IPC Healthcare, Inc.
- Formerly: IPC The Hospitalist Company
- Company type: Public
- Traded as: Nasdaq: IPCM
- Founded: 1995; 30 years ago
- Headquarters: North Hollywood , United States
- Parent: TeamHealth

= IPC Healthcare =

IPC Healthcare, Inc., previously known as IPC The Hospitalist Company, was a publicly traded corporation which operates a national physician group practice focused on the delivery of hospital medicine and related facility-based services. IPC providers manage the care of patients in coordination with primary care physicians and specialists in over 1,900 facilities in 28 states across the U.S. The company name is derived from an earlier company called In-Patient Consultants Management, Inc. and the NASDAQ ticker name was changed to IPCM in 2008. The company changed its name to IPC Healthcare in January 2015. The company was acquired by TeamHealth in 2015 for $1.6 billion.

Adam Dean Singer (born in Los Angeles on April 20, 1960) has been director, Chairman, and Chief Executive Officer of IPC since he founded the company in 1995, and in 2006, was designated as the Chief Medical Officer. In 1991, Singer acquired a private practice in pulmonary medicine that shortly thereafter merged with two other pulmonary physicians to become part of Consultants For Lung Disease, Inc.

== Controversy ==
The company disclosed that on June 7, 2010, it received a civil investigative demand (CID) issued by the Department of Justice (DOJ), U.S. Attorney's Office for the Northern District of Illinois. The CID requested information concerning claims that IPC had submitted to Medicare and Medicaid.

In 2011, the company was the subject of an investigative report looking at the use of hospitalists in San Antonio area hospitals and at the death of a patient under an IPC physician's care. A 2013 article published by JAMA raised concerns about the quality of care provided by hospitalists with excessive workloads.

In 2013, the US Justice Department joined a "whistleblower" lawsuit against IPC, alleging that IPC physicians sought payment for higher and more expensive levels of medical service than were actually performed – a practice commonly referred to as "upcoding". Specifically, the lawsuit alleges that IPC encouraged its physicians to bill at the highest levels regardless of the level of service provided, trained physicians to use higher level codes and encouraged physicians with lower billing levels to "catch up" to their peers. Class action lawsuits against the company for overbilling are now being contemplated by various law firms specializing in such claims.

In February 2014, the former Attorney General of the State of Louisiana announced an investigation into whether IPC officers and/or directors breached their fiduciary duties to IPC's shareholders or otherwise violated state or federal laws.
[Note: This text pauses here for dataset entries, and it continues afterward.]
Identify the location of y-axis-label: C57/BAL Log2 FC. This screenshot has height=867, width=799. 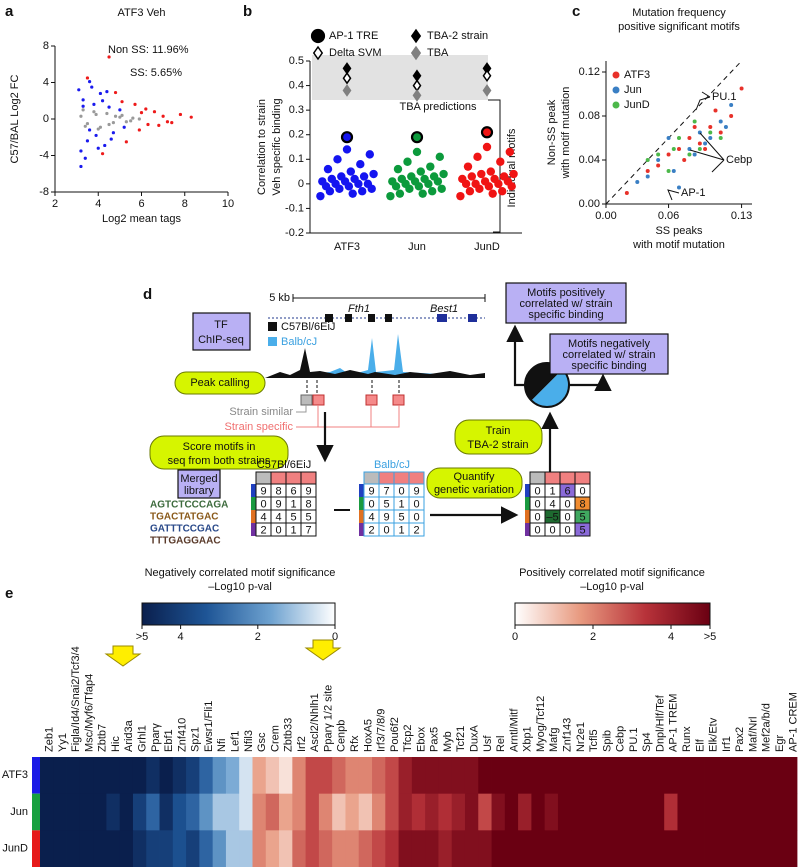
(15, 120).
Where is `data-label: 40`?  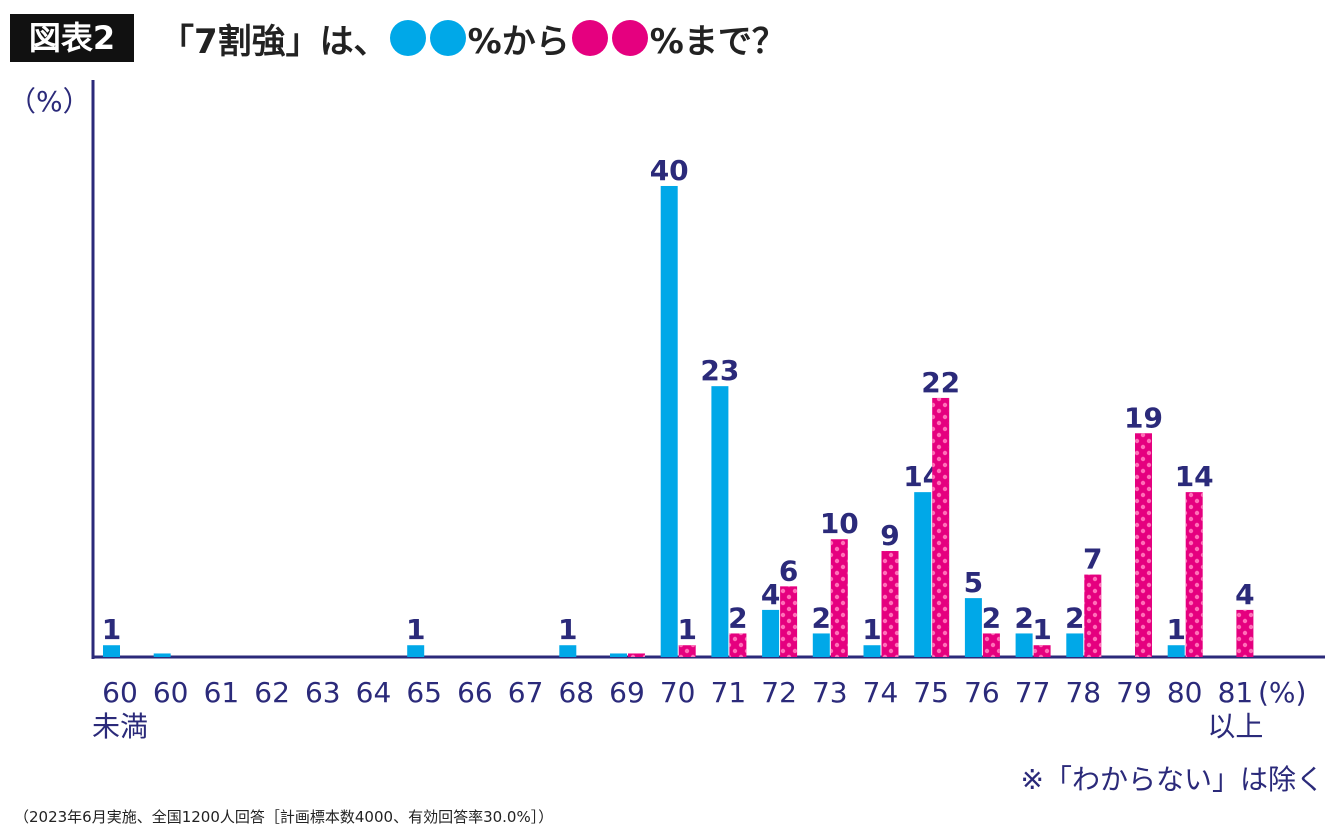
data-label: 40 is located at coordinates (670, 170).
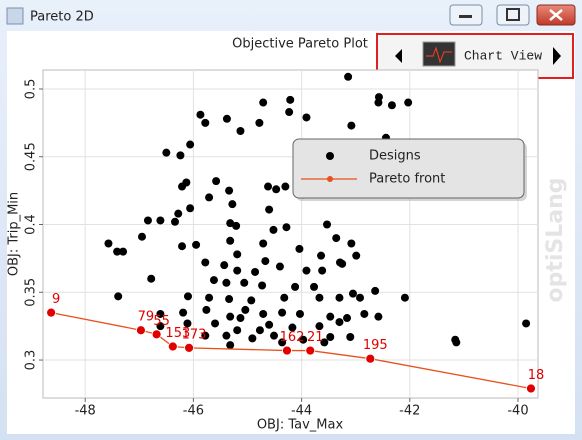 The height and width of the screenshot is (440, 582). Describe the element at coordinates (395, 156) in the screenshot. I see `legend-label: Designs` at that location.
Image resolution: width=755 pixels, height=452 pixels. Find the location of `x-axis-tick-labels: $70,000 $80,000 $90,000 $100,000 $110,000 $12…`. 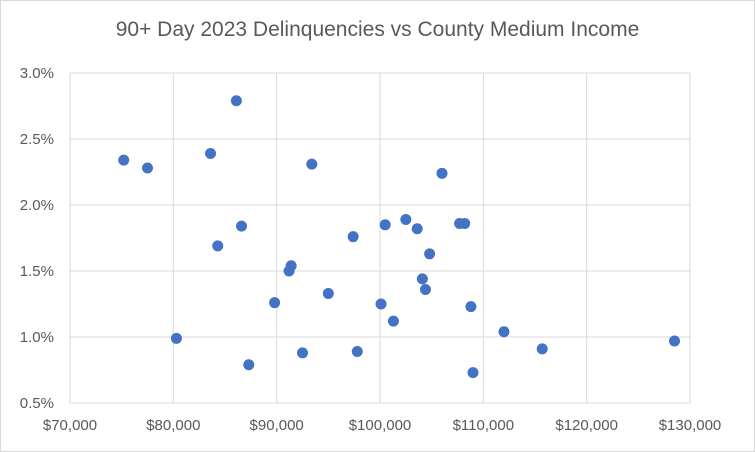

x-axis-tick-labels: $70,000 $80,000 $90,000 $100,000 $110,000 $12… is located at coordinates (382, 426).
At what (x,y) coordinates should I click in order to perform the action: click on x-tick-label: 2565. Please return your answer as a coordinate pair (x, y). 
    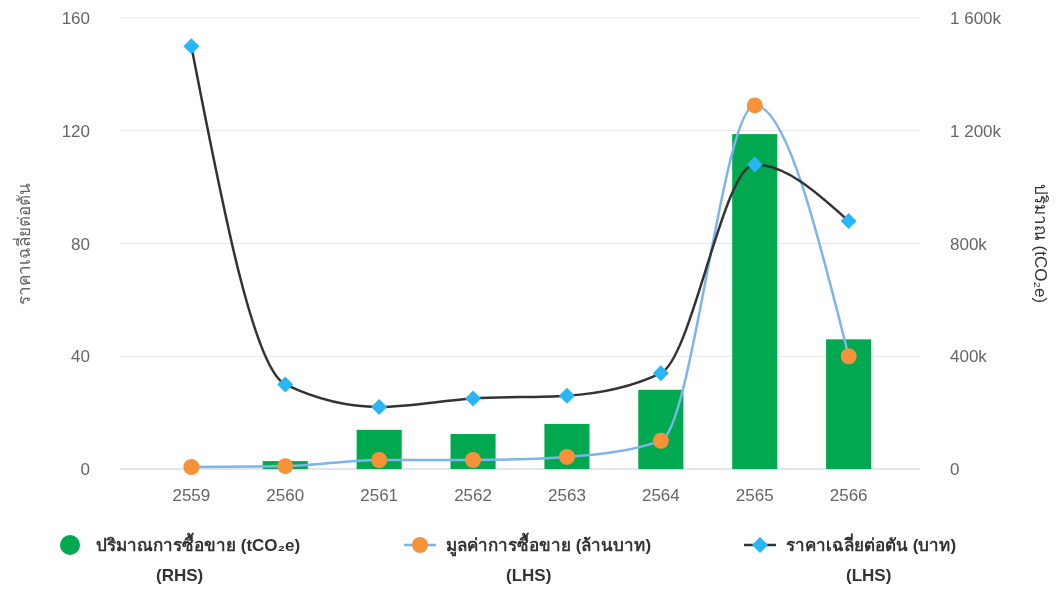
    Looking at the image, I should click on (754, 496).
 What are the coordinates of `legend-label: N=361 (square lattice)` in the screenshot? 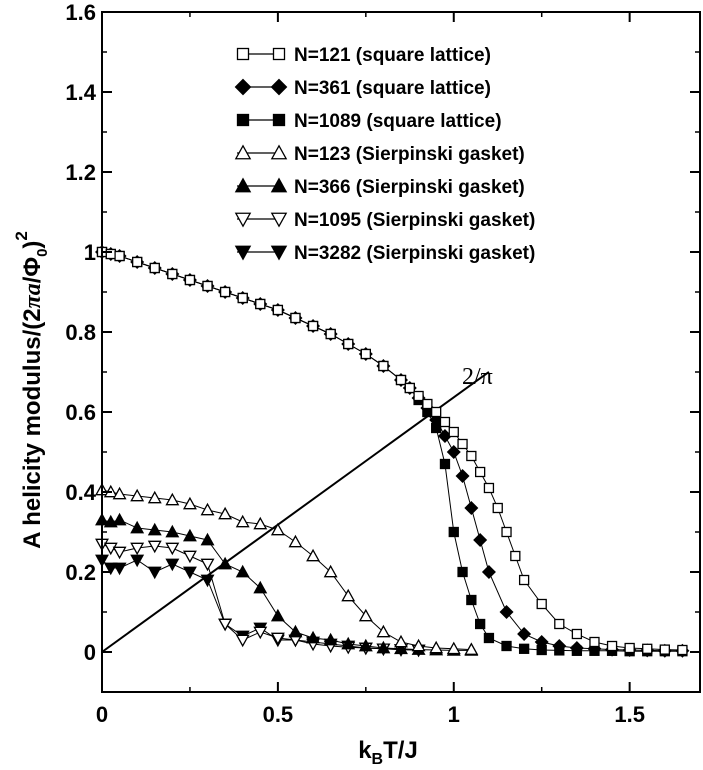 It's located at (392, 88).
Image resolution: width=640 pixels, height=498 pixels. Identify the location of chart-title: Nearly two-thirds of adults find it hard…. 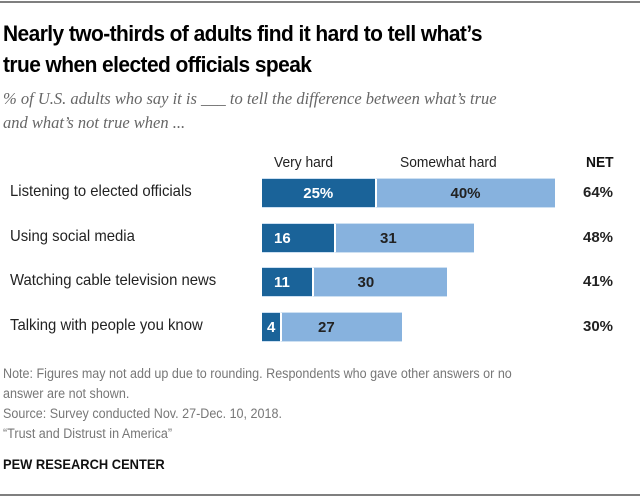
(296, 49).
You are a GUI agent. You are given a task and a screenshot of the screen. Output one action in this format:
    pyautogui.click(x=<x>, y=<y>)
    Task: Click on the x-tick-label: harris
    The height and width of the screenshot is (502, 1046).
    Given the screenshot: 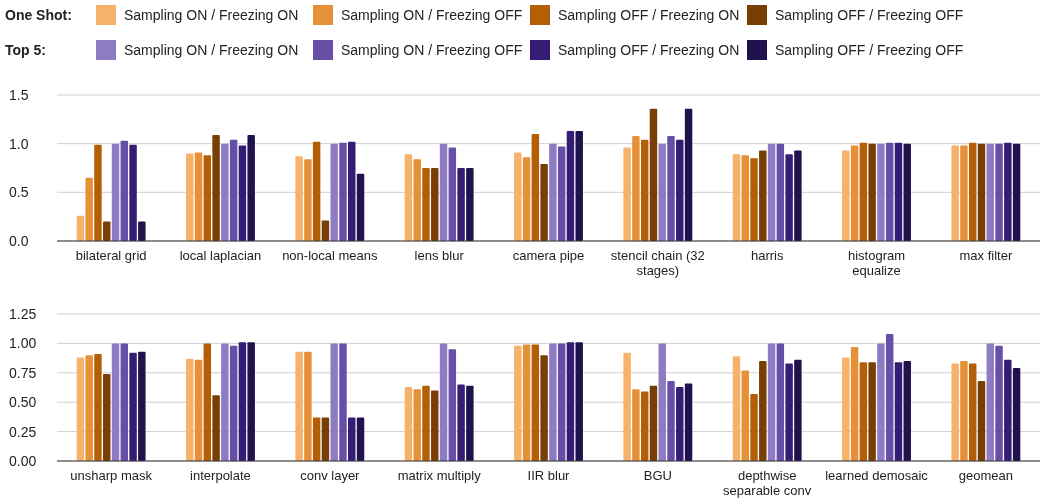 What is the action you would take?
    pyautogui.click(x=767, y=256)
    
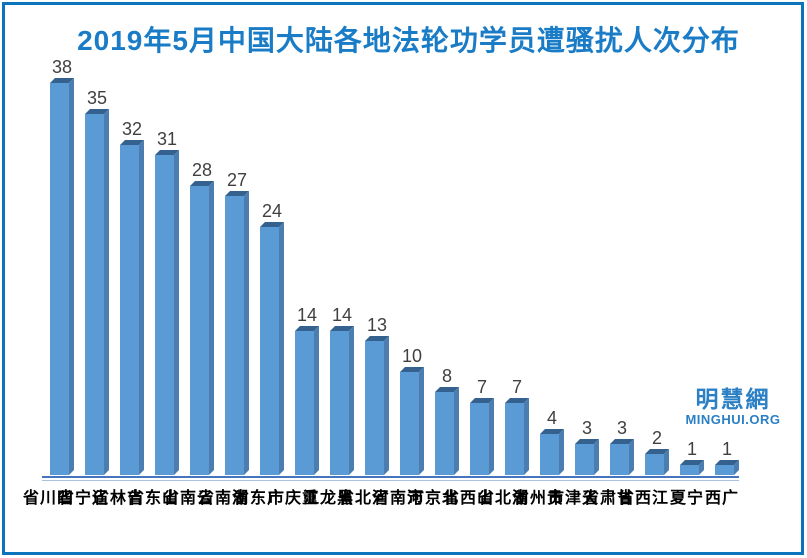 The height and width of the screenshot is (558, 807). What do you see at coordinates (656, 438) in the screenshot?
I see `bar-value-label: 2` at bounding box center [656, 438].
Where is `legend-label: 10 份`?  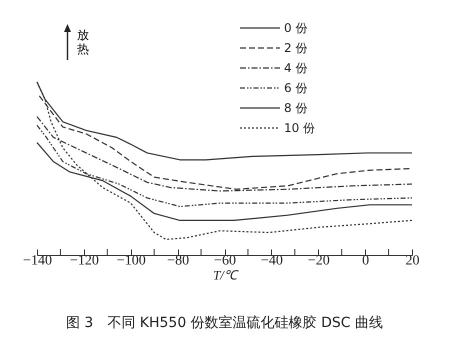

In June 2014, the United States Justice Department filed a civil lawsuit against IPC alleging that it submitted false claims to federal health care programs in violation of the False Claims Act by knowingly engaging in systematic overbilling for hospital evaluation and management services billed to Medicare, Medicaid, and other federal health benefit programs.

In February 2017, the company paid $60 million settle the False Claims Act qui tam lawsuit in the Northern District of Illinois. The suit alleged that IPC encouraged and trained physicians in upcoding and utilized incentive compensation schemes linked to billing performance, which in some cases led to incentive compensation exceeding the physician's base salary.